(Rows showing where targets appear)
[START]

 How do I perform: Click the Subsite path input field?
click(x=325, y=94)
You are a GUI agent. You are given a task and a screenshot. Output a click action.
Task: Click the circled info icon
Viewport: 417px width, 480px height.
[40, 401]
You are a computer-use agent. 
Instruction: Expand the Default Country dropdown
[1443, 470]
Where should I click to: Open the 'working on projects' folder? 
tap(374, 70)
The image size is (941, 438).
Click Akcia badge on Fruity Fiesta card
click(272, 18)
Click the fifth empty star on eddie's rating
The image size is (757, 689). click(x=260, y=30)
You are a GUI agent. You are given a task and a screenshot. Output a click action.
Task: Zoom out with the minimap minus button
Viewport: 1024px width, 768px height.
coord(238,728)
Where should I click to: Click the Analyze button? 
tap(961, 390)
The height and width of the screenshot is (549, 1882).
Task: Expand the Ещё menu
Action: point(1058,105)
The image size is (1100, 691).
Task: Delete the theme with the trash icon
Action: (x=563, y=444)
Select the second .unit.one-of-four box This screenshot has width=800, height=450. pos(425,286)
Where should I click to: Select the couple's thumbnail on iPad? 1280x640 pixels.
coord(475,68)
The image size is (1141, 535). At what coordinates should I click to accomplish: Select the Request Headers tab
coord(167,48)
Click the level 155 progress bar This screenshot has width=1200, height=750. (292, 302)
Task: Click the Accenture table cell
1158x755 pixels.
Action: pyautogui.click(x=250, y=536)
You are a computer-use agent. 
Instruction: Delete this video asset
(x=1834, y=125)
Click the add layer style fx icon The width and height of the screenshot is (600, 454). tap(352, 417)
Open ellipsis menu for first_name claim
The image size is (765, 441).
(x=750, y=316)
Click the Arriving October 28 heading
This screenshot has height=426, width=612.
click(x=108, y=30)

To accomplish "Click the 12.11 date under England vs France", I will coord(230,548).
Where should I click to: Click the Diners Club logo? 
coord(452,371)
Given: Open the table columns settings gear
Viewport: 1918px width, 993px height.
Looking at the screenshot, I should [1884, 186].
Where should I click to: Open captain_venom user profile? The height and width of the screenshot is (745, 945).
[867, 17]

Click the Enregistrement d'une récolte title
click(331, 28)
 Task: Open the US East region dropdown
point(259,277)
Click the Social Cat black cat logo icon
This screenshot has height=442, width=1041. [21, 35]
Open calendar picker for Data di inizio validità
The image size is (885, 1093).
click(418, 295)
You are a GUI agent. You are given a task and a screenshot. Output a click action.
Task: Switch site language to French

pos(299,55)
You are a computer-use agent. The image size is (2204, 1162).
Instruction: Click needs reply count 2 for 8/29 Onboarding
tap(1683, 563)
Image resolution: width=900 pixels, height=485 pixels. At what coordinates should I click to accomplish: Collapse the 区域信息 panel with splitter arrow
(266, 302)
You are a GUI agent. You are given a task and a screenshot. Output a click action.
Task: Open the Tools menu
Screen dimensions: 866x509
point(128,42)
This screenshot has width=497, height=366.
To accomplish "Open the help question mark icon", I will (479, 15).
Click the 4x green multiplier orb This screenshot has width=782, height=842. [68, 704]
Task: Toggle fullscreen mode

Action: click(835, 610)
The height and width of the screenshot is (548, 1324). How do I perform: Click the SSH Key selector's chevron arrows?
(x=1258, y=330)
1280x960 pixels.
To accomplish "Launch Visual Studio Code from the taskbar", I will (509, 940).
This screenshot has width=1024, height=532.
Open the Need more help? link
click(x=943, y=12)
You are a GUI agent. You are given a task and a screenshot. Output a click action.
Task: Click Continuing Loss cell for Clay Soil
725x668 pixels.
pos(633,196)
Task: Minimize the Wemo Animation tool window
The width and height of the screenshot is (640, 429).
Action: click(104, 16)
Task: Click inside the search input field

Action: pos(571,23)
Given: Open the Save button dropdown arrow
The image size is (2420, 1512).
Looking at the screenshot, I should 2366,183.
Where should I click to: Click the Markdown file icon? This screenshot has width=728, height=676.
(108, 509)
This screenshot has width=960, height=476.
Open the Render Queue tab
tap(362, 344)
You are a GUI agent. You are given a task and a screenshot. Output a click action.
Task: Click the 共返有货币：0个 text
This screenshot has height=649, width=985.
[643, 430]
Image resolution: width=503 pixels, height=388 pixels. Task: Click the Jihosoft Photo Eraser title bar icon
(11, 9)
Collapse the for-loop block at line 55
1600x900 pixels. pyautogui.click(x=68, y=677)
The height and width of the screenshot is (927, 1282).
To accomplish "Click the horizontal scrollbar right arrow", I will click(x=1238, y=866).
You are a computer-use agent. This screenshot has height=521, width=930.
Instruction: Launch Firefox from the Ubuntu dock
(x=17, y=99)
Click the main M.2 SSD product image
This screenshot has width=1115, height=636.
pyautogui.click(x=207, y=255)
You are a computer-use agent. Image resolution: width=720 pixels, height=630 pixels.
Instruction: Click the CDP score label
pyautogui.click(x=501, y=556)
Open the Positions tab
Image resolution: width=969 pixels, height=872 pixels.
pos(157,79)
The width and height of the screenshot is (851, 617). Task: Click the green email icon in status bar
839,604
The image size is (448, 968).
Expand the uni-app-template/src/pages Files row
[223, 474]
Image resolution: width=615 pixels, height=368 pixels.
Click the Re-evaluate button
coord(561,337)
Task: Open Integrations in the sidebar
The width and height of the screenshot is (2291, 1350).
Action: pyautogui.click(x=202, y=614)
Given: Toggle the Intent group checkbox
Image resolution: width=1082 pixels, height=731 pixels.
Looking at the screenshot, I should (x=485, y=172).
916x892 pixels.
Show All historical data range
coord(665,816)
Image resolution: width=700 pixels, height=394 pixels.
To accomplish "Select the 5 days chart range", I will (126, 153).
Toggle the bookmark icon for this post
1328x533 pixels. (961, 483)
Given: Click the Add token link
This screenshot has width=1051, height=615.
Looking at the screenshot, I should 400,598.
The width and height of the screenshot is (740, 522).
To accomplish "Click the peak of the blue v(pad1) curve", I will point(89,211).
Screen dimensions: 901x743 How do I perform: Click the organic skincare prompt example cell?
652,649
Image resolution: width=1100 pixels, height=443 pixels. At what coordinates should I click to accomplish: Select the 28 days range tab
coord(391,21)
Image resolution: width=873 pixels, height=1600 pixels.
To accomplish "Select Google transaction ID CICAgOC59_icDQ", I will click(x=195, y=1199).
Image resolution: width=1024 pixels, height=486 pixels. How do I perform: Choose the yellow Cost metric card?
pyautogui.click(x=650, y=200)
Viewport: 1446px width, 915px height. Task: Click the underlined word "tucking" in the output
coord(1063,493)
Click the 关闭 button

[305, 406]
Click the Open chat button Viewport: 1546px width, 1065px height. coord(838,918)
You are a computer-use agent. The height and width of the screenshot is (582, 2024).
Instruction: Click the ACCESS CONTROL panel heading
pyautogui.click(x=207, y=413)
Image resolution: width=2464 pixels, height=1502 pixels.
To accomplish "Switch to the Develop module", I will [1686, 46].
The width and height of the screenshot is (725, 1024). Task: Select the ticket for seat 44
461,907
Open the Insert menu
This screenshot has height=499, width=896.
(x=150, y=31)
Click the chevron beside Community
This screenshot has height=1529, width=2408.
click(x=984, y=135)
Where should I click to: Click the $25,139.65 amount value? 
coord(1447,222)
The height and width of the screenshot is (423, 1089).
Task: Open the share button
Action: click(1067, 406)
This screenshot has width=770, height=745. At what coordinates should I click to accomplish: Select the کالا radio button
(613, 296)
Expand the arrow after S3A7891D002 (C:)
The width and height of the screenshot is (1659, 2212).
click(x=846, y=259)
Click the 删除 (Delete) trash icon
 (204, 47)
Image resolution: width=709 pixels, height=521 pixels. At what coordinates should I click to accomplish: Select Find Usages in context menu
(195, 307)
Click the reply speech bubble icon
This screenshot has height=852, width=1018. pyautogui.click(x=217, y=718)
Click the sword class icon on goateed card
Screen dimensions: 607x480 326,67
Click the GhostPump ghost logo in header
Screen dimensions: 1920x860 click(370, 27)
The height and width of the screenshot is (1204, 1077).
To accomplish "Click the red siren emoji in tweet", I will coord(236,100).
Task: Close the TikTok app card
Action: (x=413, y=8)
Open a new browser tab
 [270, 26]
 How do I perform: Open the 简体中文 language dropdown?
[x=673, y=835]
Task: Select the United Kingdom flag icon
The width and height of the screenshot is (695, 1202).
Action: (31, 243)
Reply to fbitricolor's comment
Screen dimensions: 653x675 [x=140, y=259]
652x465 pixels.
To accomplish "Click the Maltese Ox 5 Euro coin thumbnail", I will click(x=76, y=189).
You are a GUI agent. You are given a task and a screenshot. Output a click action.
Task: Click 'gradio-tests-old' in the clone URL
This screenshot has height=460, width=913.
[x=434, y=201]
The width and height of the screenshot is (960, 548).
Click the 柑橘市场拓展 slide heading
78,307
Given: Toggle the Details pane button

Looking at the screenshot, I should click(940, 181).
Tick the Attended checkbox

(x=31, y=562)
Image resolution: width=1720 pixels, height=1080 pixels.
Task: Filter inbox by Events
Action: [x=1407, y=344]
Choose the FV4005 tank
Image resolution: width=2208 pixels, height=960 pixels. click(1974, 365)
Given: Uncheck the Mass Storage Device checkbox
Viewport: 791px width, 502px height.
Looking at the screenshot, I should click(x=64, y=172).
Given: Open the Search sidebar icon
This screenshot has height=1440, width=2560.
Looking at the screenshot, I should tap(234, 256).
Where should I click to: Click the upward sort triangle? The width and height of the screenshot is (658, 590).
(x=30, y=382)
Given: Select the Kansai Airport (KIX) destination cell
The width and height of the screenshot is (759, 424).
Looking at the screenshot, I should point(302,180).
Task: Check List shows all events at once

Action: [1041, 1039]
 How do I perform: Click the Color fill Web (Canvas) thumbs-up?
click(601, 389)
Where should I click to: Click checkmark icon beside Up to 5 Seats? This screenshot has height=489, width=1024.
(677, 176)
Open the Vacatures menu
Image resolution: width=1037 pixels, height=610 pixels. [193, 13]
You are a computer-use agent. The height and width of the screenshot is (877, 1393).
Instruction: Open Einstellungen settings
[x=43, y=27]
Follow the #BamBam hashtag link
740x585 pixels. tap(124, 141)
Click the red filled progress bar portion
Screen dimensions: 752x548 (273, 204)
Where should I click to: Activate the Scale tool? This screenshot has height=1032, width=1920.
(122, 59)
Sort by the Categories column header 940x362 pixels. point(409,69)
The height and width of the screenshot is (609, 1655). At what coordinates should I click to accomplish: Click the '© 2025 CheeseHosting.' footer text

[END]

-- WHAT YOU SHOULD DO --
Copy the stretch of lines from the one containing "Given: Uncheck the" through the one containing "Action: [1041, 1039]", changing every "Given" to "Instruction" and keeping everything else the same.

-- COMPLETE ANSWER --
Instruction: Uncheck the Mass Storage Device checkbox
Viewport: 791px width, 502px height.
Looking at the screenshot, I should click(x=64, y=172).
Instruction: Open the Search sidebar icon
This screenshot has height=1440, width=2560.
Looking at the screenshot, I should tap(234, 256).
Where should I click to: Click the upward sort triangle? The width and height of the screenshot is (658, 590).
(x=30, y=382)
Instruction: Select the Kansai Airport (KIX) destination cell
The width and height of the screenshot is (759, 424).
Looking at the screenshot, I should point(302,180).
Task: Check List shows all events at once

Action: [1041, 1039]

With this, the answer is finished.